Two Extreme Views: Free Will vs. Predestination

You might argue there are two extreme answers we can eliminate immediately, both of which are in serious error from a Wesleyan perspective. On the one end are those who think that, because God is love, he can’t force anyone to do anything. God tries to woo and convince the world to the good, but it would go against his nature to force the good. This view has a mistaken view of what love is, insisting that it is intrinsically contrary to love for God to exercise his power and authority over the creation. Its explanation is that God cannot force evil to stop.

The opposite extreme holds that God “predestines” everything that happens, including the fall of Satan, Adam, and Eve. In this view, God ultimately directs every act of evil that ever happens. The problem here is that God effectively becomes Satan. After all, he is telling Satan what to do.
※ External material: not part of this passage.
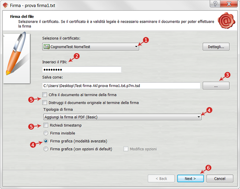Click the Dettagli... button

click(216, 47)
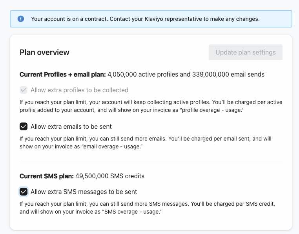Click the email overage usage description text

(x=145, y=143)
This view makes a mockery of any claim that God is love… or good, for that matter.

Calvinist and Wesleyan Approaches

John Wesley by George Romney, Public domain, via Wikimedia Commons

In between these two extremes are other options. On the Calvinist side is the view that God gave Satan and Adam a legitimate free choice, and it was possible for them not to have sinned. However, because of their sin, humanity has lost its free will. Now, on this view, God has chosen in his mercy to “elect” and rescue some, but the rest remain damned.
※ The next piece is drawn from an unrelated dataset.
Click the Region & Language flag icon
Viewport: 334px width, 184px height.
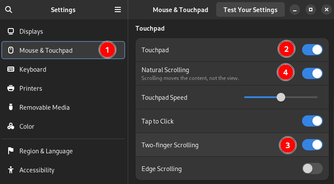(x=11, y=151)
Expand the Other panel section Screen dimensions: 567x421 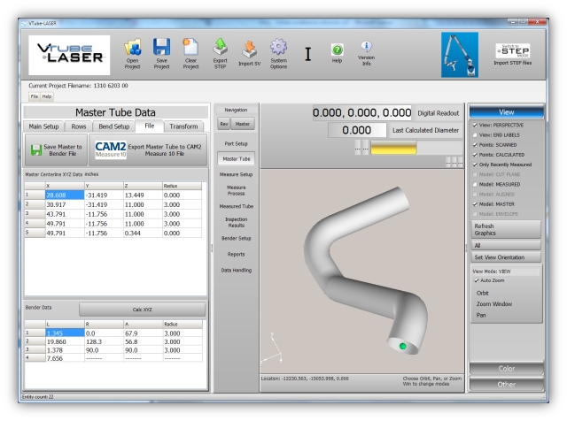(507, 385)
By contrast, the Wesleyan view is that, while the default state of humanity is damned and unable to choose the good, the Holy Spirit comes to us all with grace (“prevenient grace”) and empowers us to choose the good. We all thus have an opportunity to be saved.

In both of these latter approaches, God did not create the world with sin, but God created a world where Satan and Adam could choose whether to sin or not. God thus created the possibility of evil, but he did not direct the origins of evil. The Wesleyan view distinguishes between God’s directive will (where he commands something) and God’s permissive will (where he allows something).

The Nature of Evil and Its Impact on Our Choices

In the video introduction to this lesson, Dr. Chris Bounds suggested that the key is to realize that evil is not a “thing.” It is, at best, the absence of something, namely, the good. As he said, you can have good without evil, but you cannot have evil without the existence of good because evil is what is left when the good is removed.

Dr. Bounds also suggested that evil can result when a good desire fixes upon an inappropriate object. So the drive to have sex is good, but it is not good when one acts (mentally and/or physically) sexually in relation to someone who is not your spouse. In the case of Adam and Eve, the impulse to knowledge was good, but the target of the forbidden Tree of the Knowledge of Good and Evil was bad.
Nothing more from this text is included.